## Given instruction
Gather every line in the records that contains the string "pixels", matching case exactly.
— BEGIN Extracted entries —
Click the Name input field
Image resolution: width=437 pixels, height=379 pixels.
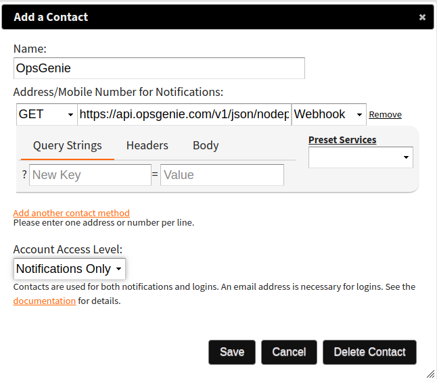click(x=159, y=68)
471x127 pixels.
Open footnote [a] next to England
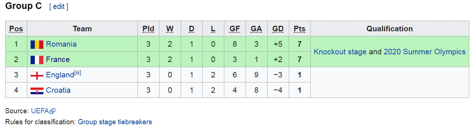point(77,73)
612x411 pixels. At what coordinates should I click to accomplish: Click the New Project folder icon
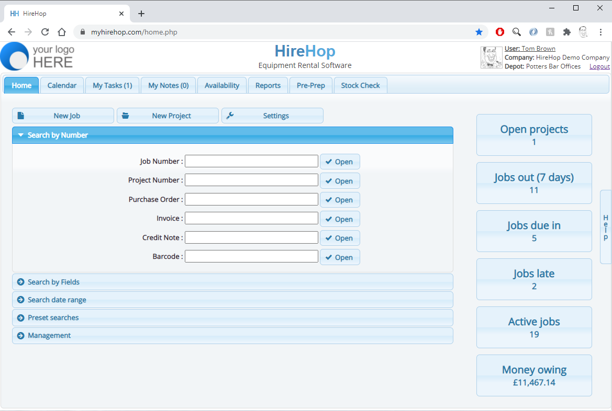(x=126, y=116)
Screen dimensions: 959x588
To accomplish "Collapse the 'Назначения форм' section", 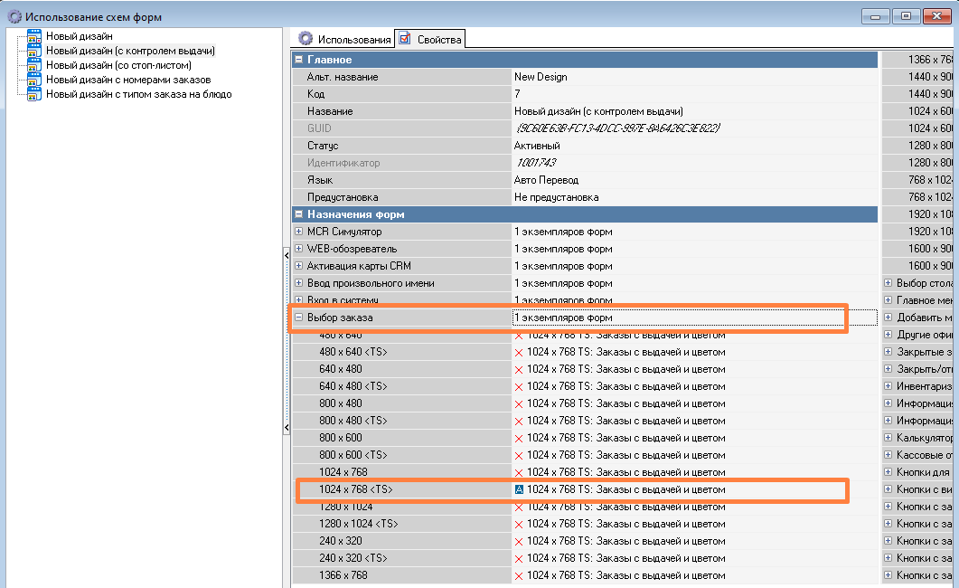I will [x=299, y=214].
— END Extracted entries —
## Written response
Image resolution: width=437 pixels, height=379 pixels.
471x127 pixels.
612x411 pixels. At what coordinates should I click to accomplish: Click the New Project folder icon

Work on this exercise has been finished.